> [Text segment]
──────────

Diagram showing configuration of Sinotype II system, running on a Nova 1200 CPU. Courtesy of Louis Rosenblum Papers, Stanford University Special Collections.

GARF continued to work on the Sinotype project well into the early 1980s, by which point it had developed an advisory board featuring a host of renowned scholars, as well as those with deep China experience. Harvard linguist Susumo Kuno came on board; as did Richard Solomon, known for his pivotal role in Richard Nixon’s visit to the PRC in 1972 and then head of the Social Science Department at the RAND Corporation.

As stellar as this brain trust was, however, GARF’s major breakthrough on the Sinotype project—the leap from a minicomputer-based system (Sinotype II) to one based on a microcomputer (Sinotype III)—was catalyzed by a college student whose only experience at GARF to date was a brief, two-week gig working on data management for the Sinotype II project in 1979. He was Bruce Rosenblum, Louis Rosenblum’s son.

Bruce Rosenblum using the Sinotype III system. Courtesy of Louis Rosenblum Papers, Stanford University Special Collections.

──────────

> [Records from a pointing dataset]
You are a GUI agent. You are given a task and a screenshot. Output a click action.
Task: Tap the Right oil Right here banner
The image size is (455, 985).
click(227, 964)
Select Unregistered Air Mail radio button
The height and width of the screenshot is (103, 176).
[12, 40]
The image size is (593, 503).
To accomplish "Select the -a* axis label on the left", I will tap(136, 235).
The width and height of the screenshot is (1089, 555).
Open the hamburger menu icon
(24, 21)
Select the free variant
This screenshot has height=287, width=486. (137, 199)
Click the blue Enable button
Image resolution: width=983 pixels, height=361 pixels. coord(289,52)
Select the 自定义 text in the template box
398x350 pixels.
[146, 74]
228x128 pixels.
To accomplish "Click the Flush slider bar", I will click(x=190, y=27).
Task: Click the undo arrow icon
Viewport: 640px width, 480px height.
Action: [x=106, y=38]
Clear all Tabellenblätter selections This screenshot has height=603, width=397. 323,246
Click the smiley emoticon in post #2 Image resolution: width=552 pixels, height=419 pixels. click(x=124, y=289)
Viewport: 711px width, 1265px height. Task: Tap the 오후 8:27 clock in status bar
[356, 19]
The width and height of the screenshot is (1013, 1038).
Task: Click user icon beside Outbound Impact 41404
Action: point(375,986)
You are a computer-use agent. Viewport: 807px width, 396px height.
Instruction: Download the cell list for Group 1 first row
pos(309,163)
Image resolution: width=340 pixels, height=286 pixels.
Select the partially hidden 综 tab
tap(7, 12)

──────────

> [Tasks to carry out]
a: In the Sinotype text, what contrast is drawn between GARF's advisory board and the source of the move from Sinotype II to Sinotype III? Answer in one to three sentences.
b: Continue the Sinotype text past its final caption.

> [Exercise answers]
a: GARF's advisory board was a stellar brain trust of renowned scholars and people with deep China experience, such as Susumo Kuno and Richard Solomon. Even so, the leap from the minicomputer-based Sinotype II to the microcomputer-based Sinotype III was catalyzed by a college student, Bruce Rosenblum. His only experience at GARF was a two-week data management job on Sinotype II in 1979.

b:
As an undergraduate at the University of Pennsylvania and an aspiring photojournalist, Bruce was balancing his time between coursework and his role as Photo Editor for the independent student-run newspaper Daily Pennsylvanian. The paper was remarkably advanced in terms of the equipment it ran, as well as the deep expertise of the students in charge.

By the fall of Bruce’s junior year, the paper’s existing typesetting equipment (two Compugraphic typesetters) were on their last legs and needed to be replaced. Along with three of his student colleagues at the paper, Bruce assisted in the process of researching potential replacements, eventually settling on a combined $125,000 contract with two companies: Mycro-Tek in Wichita, Kansas, and Compugraphic, in Wilmington, Massachusetts.

As for the Sinotype project—one that Bruce was well aware of, thanks to his father, but with which he had no involvement—a pivotal moment came in early May 1981. Bruce had just completed his final exams, and stopped by the offices of the paper. His colleague Eric Jacobs was there, hard at work on a TRS-80 Model II personal computer from Radio Shack. Jacobs was contemplating how this microcomputer might be used to run the newspaper’s business operations. Bruce observed for perhaps thirty minutes, before heading on with his day. 

Those thirty minutes stuck with him, however. “It was the first time I’d ever seen anyone work on a microcomputer,” Bruce recalled by email to me, “and those few minutes were the inspiration that triggered the whole Sinotype III project and eventually my career in computers.”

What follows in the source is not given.